▶ [MATERIAL FOR THIS EXERCISE]:
┄┄┄┄┄┄┄┄┄┄┄┄┄┄┄┄┄┄┄┄

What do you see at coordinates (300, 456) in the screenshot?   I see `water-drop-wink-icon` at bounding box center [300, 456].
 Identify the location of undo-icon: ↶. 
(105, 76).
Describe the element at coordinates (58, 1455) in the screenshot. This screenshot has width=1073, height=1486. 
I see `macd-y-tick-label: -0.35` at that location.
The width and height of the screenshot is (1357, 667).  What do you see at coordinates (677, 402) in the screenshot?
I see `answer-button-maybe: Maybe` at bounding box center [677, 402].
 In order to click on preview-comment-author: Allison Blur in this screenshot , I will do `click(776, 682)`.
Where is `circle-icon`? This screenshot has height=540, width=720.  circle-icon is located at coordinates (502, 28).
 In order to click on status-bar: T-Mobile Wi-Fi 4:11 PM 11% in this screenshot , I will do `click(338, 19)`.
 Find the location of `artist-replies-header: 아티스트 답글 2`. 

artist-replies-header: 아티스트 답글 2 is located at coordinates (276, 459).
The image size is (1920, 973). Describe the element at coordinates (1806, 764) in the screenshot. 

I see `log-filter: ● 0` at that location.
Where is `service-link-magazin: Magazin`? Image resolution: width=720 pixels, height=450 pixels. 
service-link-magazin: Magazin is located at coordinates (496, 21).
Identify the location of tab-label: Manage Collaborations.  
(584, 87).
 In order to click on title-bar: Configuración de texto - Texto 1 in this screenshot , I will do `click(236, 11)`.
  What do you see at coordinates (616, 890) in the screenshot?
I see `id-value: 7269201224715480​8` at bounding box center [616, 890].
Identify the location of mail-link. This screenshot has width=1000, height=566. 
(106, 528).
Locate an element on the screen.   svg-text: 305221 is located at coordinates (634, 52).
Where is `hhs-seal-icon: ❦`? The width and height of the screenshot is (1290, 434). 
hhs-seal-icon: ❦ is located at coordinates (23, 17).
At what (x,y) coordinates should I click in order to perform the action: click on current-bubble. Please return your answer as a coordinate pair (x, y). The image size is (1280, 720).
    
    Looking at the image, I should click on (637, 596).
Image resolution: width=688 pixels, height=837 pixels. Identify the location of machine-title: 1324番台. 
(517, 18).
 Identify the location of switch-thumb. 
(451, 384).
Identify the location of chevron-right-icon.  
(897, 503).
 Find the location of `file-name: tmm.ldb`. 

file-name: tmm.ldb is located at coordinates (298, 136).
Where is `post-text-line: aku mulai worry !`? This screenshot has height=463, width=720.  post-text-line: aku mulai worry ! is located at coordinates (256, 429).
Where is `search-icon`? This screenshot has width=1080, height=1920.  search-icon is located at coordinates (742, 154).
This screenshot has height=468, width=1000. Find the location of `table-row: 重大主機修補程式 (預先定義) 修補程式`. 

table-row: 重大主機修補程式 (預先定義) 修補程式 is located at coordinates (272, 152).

┄┄┄┄┄┄┄┄┄┄┄┄┄┄┄┄┄┄┄┄

▶ [BRIEF]: Copy every one of the entries above word for word, with no changes.

▶ [RESPONSE]:
What do you see at coordinates (300, 456) in the screenshot?   I see `water-drop-wink-icon` at bounding box center [300, 456].
 Identify the location of undo-icon: ↶. 
(105, 76).
Describe the element at coordinates (58, 1455) in the screenshot. This screenshot has width=1073, height=1486. 
I see `macd-y-tick-label: -0.35` at that location.
The width and height of the screenshot is (1357, 667).  What do you see at coordinates (677, 402) in the screenshot?
I see `answer-button-maybe: Maybe` at bounding box center [677, 402].
 In order to click on preview-comment-author: Allison Blur in this screenshot , I will do `click(776, 682)`.
Where is `circle-icon`? This screenshot has height=540, width=720.  circle-icon is located at coordinates (502, 28).
 In order to click on status-bar: T-Mobile Wi-Fi 4:11 PM 11% in this screenshot , I will do `click(338, 19)`.
 Find the location of `artist-replies-header: 아티스트 답글 2`. 

artist-replies-header: 아티스트 답글 2 is located at coordinates (276, 459).
The image size is (1920, 973). Describe the element at coordinates (1806, 764) in the screenshot. 

I see `log-filter: ● 0` at that location.
Where is `service-link-magazin: Magazin`? Image resolution: width=720 pixels, height=450 pixels. 
service-link-magazin: Magazin is located at coordinates (496, 21).
Identify the location of tab-label: Manage Collaborations.  
(584, 87).
 In order to click on title-bar: Configuración de texto - Texto 1 in this screenshot , I will do `click(236, 11)`.
  What do you see at coordinates (616, 890) in the screenshot?
I see `id-value: 7269201224715480​8` at bounding box center [616, 890].
Identify the location of mail-link. This screenshot has width=1000, height=566. 
(106, 528).
Locate an element on the screen.   svg-text: 305221 is located at coordinates (634, 52).
Where is `hhs-seal-icon: ❦`? The width and height of the screenshot is (1290, 434). 
hhs-seal-icon: ❦ is located at coordinates (23, 17).
At what (x,y) coordinates should I click in order to perform the action: click on current-bubble. Please return your answer as a coordinate pair (x, y). The image size is (1280, 720).
    
    Looking at the image, I should click on (637, 596).
Image resolution: width=688 pixels, height=837 pixels. Identify the location of machine-title: 1324番台. 
(517, 18).
 Identify the location of switch-thumb. 
(451, 384).
Identify the location of chevron-right-icon.  
(897, 503).
 Find the location of `file-name: tmm.ldb`. 

file-name: tmm.ldb is located at coordinates (298, 136).
Where is `post-text-line: aku mulai worry !`? This screenshot has height=463, width=720.  post-text-line: aku mulai worry ! is located at coordinates (256, 429).
Where is `search-icon`? This screenshot has width=1080, height=1920.  search-icon is located at coordinates (742, 154).
This screenshot has height=468, width=1000. Find the location of `table-row: 重大主機修補程式 (預先定義) 修補程式`. 

table-row: 重大主機修補程式 (預先定義) 修補程式 is located at coordinates (272, 152).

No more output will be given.